Patients are often treated with:

  • Oxygen therapy - Patients with the condition have a hard time breathing properly. This can lead to a number of problems because all the organs in the body need oxygen to function. Thus, doctors immediately connect patients to an oxygen tank.

  • Diuretics - These work by increasing the amount of water and salt in the urine. This helps because too much salt in the body can cause fluid to build up in blood vessels. By using diuretics, more blood can flow through the arteries.

  • Vasodilators - These drugs work by widening the blood vessels. They do so by preventing the muscles from tightening.

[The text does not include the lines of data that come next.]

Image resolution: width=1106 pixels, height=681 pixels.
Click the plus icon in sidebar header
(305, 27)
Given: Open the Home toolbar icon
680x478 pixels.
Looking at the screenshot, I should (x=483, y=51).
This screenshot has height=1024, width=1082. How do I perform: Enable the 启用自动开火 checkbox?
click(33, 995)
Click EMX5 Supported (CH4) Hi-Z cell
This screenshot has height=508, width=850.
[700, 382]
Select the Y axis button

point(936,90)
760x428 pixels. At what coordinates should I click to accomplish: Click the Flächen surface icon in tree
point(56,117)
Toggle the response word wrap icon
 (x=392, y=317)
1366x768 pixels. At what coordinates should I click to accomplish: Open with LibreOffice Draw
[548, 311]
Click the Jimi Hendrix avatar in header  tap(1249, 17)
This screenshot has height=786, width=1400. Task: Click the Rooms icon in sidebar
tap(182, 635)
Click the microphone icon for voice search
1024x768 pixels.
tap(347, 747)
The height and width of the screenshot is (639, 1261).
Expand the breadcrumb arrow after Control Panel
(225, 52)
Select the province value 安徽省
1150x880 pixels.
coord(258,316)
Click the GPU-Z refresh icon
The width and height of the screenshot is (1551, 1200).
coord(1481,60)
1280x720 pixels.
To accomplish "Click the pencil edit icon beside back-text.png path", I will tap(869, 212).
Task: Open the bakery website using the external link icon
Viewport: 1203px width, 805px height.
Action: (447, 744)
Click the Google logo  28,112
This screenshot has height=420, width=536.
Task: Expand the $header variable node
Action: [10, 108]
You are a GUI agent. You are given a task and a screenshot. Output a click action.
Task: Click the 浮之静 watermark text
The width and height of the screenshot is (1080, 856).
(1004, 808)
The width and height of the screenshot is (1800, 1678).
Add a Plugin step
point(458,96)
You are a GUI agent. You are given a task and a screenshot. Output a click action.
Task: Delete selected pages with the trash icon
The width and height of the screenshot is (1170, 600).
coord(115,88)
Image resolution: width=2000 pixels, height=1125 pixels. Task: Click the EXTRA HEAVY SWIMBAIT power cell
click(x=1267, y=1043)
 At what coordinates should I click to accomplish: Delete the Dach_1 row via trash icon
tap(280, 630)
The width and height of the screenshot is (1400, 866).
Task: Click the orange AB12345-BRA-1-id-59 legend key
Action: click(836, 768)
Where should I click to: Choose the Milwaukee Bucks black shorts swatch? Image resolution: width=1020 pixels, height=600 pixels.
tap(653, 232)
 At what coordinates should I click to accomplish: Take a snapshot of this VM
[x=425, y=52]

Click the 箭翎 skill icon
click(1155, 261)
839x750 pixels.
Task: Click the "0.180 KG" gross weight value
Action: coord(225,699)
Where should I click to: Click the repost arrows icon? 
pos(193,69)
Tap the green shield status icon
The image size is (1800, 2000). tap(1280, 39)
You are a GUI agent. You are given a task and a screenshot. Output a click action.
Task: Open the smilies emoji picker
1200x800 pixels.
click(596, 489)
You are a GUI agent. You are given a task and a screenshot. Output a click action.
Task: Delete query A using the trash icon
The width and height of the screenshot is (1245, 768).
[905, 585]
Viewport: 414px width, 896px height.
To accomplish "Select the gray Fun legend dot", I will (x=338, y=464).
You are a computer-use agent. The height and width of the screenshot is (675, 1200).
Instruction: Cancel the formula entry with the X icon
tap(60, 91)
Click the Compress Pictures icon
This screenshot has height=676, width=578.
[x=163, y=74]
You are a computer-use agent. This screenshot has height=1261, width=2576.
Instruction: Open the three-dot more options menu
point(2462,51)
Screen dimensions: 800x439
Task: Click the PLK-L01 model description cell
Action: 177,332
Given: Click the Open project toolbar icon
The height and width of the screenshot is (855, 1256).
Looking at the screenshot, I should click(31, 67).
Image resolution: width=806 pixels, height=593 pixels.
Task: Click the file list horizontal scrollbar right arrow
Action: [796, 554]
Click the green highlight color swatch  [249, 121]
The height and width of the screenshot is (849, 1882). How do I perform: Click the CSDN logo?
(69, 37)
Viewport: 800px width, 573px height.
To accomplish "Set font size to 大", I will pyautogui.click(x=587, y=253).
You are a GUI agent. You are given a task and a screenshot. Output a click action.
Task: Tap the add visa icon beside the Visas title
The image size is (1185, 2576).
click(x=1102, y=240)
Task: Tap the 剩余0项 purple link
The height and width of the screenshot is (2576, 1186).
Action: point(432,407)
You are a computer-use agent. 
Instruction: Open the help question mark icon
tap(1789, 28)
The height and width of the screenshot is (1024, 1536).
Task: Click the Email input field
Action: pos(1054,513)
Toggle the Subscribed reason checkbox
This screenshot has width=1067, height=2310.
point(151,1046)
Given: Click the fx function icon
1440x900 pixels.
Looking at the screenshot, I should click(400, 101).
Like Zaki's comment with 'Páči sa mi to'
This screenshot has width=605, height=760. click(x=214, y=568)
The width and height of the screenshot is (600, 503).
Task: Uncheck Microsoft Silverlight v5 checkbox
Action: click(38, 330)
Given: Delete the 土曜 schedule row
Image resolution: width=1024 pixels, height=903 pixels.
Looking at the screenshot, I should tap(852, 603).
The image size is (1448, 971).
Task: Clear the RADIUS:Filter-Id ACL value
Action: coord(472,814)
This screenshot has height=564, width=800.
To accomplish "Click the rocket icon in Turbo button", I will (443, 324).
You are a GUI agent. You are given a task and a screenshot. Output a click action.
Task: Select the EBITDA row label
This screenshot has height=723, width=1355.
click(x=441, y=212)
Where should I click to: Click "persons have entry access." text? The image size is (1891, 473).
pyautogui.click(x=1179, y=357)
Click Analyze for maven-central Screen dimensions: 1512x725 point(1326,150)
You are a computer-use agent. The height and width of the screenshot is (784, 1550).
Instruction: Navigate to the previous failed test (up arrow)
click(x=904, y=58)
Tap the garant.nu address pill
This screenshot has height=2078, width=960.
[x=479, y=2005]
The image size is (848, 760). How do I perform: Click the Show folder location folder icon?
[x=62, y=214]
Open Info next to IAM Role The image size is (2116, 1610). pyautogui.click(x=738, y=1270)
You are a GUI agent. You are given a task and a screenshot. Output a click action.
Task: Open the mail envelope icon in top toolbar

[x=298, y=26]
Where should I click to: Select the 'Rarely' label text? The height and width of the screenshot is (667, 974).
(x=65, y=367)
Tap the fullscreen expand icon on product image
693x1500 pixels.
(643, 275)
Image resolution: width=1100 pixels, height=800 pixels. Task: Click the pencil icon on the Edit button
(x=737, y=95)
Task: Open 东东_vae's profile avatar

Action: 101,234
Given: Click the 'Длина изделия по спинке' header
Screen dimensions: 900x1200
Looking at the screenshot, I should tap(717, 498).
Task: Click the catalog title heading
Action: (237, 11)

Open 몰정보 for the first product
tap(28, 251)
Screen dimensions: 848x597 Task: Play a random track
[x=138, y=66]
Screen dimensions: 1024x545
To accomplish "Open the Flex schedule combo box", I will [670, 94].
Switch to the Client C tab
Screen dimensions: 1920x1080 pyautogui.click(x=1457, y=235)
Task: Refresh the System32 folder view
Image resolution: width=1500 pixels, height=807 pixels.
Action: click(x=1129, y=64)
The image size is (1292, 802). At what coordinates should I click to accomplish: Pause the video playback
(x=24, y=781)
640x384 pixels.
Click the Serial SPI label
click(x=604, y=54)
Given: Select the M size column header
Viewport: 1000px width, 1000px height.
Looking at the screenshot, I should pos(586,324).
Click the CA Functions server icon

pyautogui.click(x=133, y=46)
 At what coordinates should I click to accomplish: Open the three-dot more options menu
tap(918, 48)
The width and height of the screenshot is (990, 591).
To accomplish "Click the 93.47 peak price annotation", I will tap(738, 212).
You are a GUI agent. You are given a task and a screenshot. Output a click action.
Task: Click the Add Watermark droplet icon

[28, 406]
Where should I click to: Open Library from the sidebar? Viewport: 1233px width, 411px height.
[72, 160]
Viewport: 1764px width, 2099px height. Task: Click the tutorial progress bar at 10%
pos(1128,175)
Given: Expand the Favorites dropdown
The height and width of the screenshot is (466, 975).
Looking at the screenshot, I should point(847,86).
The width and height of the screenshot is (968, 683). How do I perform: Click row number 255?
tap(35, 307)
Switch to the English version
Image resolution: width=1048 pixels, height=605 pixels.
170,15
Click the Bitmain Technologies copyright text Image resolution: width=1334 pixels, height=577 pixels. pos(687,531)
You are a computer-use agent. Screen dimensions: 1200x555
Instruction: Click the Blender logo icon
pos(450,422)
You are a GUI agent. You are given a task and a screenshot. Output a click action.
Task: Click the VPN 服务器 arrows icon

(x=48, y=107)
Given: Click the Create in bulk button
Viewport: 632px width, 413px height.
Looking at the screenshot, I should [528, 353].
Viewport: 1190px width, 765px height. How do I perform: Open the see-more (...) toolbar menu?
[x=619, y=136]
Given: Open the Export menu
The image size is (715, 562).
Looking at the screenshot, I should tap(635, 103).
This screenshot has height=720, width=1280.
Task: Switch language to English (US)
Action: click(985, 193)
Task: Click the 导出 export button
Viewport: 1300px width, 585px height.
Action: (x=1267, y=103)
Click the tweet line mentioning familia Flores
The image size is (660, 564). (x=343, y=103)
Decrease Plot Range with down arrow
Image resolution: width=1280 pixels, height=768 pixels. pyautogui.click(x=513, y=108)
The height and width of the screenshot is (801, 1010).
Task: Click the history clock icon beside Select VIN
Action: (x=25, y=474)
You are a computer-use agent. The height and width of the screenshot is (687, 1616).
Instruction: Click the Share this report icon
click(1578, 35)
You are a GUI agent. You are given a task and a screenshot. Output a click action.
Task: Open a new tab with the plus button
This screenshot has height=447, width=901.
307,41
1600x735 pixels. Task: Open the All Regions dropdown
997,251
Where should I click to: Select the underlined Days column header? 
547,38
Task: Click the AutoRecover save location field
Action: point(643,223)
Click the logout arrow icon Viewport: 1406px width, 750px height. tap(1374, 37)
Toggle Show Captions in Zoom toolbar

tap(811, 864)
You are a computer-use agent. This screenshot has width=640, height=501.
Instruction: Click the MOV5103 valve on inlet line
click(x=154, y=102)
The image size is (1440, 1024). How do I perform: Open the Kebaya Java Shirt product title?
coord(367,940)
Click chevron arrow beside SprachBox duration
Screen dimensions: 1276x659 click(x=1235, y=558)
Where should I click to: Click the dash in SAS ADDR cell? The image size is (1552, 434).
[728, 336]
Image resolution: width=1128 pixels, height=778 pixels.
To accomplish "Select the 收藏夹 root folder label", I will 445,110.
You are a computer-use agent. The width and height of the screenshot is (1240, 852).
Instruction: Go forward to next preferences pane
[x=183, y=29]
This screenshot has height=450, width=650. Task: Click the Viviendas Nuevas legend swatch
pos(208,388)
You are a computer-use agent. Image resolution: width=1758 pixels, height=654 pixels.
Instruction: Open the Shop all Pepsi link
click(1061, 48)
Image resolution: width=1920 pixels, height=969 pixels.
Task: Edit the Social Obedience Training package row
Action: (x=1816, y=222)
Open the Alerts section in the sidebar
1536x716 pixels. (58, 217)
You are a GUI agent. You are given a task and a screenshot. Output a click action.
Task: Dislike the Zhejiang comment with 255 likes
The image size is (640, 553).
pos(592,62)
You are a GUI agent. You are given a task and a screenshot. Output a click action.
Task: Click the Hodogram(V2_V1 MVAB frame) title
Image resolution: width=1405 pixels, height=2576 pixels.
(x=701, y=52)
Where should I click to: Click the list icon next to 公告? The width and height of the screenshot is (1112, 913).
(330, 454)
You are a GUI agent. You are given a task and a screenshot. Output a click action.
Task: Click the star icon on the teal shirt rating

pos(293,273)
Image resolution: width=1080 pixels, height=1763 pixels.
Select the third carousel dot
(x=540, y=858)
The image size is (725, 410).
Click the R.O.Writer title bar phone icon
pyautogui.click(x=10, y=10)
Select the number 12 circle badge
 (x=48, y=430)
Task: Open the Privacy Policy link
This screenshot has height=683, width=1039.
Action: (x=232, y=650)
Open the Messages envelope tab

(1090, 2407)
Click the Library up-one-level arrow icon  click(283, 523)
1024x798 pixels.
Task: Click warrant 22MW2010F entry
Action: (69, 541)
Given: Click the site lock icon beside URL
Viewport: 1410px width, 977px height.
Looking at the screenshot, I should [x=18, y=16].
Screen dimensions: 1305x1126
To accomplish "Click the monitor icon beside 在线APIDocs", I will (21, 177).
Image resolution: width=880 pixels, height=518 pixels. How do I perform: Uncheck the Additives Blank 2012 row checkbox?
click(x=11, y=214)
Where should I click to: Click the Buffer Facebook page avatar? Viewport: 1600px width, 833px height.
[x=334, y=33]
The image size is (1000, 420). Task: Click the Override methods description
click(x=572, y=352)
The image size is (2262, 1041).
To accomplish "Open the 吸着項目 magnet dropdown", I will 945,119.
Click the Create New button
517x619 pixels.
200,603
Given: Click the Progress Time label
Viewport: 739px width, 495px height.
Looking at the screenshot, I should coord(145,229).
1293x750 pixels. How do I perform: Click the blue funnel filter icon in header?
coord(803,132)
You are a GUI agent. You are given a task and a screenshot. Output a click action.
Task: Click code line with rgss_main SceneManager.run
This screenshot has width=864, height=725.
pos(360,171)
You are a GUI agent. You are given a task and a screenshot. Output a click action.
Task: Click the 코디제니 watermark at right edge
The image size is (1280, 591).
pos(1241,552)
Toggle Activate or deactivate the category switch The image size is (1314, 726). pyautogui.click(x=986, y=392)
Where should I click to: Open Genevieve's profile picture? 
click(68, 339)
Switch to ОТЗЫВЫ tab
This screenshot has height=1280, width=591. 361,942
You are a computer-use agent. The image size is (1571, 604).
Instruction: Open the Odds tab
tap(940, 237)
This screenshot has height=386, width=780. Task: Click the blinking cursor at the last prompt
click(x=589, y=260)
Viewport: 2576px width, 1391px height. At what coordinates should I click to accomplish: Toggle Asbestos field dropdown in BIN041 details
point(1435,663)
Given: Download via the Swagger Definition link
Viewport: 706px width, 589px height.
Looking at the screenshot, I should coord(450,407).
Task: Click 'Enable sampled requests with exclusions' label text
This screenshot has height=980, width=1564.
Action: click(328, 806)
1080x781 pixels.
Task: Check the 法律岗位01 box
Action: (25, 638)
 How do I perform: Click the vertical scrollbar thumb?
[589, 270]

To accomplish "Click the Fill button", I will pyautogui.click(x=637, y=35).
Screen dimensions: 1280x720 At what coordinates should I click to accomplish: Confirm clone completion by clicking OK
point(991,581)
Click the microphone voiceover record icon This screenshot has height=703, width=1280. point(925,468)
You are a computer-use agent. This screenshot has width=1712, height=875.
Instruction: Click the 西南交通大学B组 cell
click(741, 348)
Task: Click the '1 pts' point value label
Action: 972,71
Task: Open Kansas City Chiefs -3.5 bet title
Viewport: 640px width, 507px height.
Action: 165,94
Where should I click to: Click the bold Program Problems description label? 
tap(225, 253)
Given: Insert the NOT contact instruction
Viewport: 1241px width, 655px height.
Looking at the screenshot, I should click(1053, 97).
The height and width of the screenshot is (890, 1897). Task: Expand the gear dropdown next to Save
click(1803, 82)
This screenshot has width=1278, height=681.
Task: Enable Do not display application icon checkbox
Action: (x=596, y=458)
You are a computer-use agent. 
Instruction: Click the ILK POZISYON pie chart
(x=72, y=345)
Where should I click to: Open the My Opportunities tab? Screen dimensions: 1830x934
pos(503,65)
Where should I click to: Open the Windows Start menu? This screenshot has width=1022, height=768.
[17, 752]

Thus, blood flows more easily through the blood vessels.

  • Anticoagulants - The body makes blood clots to prevent severe blood loss when a person is wounded. But these clots can cause problems if they block blood vessels. Anticoagulants prevent the blood from clotting.

  • Bronchodilators - These medications help relax the muscles in the lungs so the patient can breathe normally. They also help widen the airways.

  • Antibiotics - These are used to treat respiratory infections.

To cure cor pulmonale is to treat the underlying lung condition. Unfortunately, this is not possible in many cases. Despite many advances in the field of medicine, there is still no cure for COPD. Available treatments can only control its symptoms and slow down its progression. In severe cases, patients may opt to undergo a lung transplant. In this procedure, the diseased lungs are removed and replaced with healthy lungs from a donor.

References:

  • Tunariu N, Gibbs SJ, Win Z, et al. Ventilation-perfusion scintigraphy is more sensitive than multidetector CTPA in detecting chronic thromboembolic pulmonary disease as a treatable cause of pulmonary hypertension. J Nucl Med. 2007 May. 48 (5):680-4.

  • Shih WJ, Kousa K, Mitchell B, Huang WS. Permanently increased brightness of right ventricle (D-shaped left ventricle) on myocardial perfusion imaging in a patient with chronic cor pulmonale: an autopsy correlation. J Nucl Cardiol. 2006 Mar-Apr. 13(2):294-6.

  • Singh H, Ebejer MJ, Higgins DA, Henderson AH, Campbell IA. Acute haemodynamic effects of nifedipine at rest and during maximal exercise in patients with chronic cor pulmonale. Thorax. 1985 Dec. 40(12):910-4.